Proactive Drain: We may manually cordon and drain that AZ if partial impairment worsens, ensuring traffic goes to healthy AZs.
12. Performance Implications
Q: For cross-region active-active setups, how do you handle latency for end users who might be routed to a distant region?
A:
In our current e-commerce scenario, we’re primarily active-passive, so requests usually flow to the primary region (lowest latency for North American customers). If we did need active-active:
Latency-Based Routing: Route 53 can direct users to the closest region.
Edge Distribution: We serve static content (images, CSS) via CloudFront to reduce latency globally.
Read-Local, Write-Global: For partial global traffic, we could serve reads from the nearest region (local read replicas), while writes are routed to the single region that handles them.
13. Implementation Details
Q: Which Kubernetes resources do you rely on most for building high availability, and could you provide a YAML snippet?
A:
Deployments with multiple replicas, readiness/liveness probes.

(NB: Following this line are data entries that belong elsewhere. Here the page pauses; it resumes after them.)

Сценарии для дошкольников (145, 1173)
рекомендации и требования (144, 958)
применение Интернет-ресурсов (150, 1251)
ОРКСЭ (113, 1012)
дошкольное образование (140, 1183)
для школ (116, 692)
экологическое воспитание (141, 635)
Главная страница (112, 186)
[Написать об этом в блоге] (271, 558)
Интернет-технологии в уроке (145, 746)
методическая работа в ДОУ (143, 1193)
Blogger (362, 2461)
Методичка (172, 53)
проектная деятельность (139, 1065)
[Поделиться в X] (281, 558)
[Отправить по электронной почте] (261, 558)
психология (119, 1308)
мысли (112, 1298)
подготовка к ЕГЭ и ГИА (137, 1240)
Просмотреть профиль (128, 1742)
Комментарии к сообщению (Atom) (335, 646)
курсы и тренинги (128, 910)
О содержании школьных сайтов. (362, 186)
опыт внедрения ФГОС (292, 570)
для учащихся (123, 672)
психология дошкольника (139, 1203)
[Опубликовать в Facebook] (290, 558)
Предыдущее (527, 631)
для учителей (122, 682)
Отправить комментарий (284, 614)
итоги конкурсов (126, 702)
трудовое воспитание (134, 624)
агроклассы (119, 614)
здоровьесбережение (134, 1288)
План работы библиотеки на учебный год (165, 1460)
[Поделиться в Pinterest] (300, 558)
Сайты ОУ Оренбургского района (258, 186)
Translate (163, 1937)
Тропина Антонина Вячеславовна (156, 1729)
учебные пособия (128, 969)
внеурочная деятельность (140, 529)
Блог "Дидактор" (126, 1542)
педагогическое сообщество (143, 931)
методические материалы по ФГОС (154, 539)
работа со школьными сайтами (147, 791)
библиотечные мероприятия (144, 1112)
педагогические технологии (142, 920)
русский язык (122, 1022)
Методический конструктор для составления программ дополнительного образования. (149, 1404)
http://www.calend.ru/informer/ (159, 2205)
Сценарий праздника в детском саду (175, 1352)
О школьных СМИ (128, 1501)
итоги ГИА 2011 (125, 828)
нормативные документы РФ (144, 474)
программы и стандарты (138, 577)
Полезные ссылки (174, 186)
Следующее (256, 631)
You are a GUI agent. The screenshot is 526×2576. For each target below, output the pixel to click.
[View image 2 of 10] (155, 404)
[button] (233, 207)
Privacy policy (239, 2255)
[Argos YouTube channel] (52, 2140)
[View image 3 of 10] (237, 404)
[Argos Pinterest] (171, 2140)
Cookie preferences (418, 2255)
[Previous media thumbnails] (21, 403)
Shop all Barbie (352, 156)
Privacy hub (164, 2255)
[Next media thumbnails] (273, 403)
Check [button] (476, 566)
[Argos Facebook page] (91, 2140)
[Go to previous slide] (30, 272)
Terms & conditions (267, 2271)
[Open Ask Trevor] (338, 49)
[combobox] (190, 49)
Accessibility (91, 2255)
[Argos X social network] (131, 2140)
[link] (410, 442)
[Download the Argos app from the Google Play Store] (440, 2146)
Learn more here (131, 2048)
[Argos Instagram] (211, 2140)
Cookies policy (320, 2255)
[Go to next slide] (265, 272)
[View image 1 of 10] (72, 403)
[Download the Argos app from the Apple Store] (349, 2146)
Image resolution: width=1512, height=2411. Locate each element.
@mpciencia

PodAntiAffinity rules in the affinity section of the Deployment spec to spread pods across AZs.
A simplified example:
apiVersion: apps/v1
kind: Deployment
metadata:
name: payment-service
spec:
replicas: 3
selector:
matchLabels:
app: payment-service
template:
metadata:
labels:
app: payment-service
spec:
affinity:
podAntiAffinity:
requiredDuringSchedulingIgnoredDuringExecution:
- labelSelector:
matchLabels:
app: payment-service
topologyKey: "topology.kubernetes.io/zone"
containers:
- name: payment-container
image: myregistry/payment:latest
ports:
- containerPort: 8080
readinessProbe:
httpGet:
path: /health
port: 8080
initialDelaySeconds: 5
periodSeconds: 10
livenessProbe:
httpGet:
path: /health
port: 8080
initialDelaySeconds: 15
periodSeconds: 20
This ensures pods are balanced across different zones and are regularly health-checked.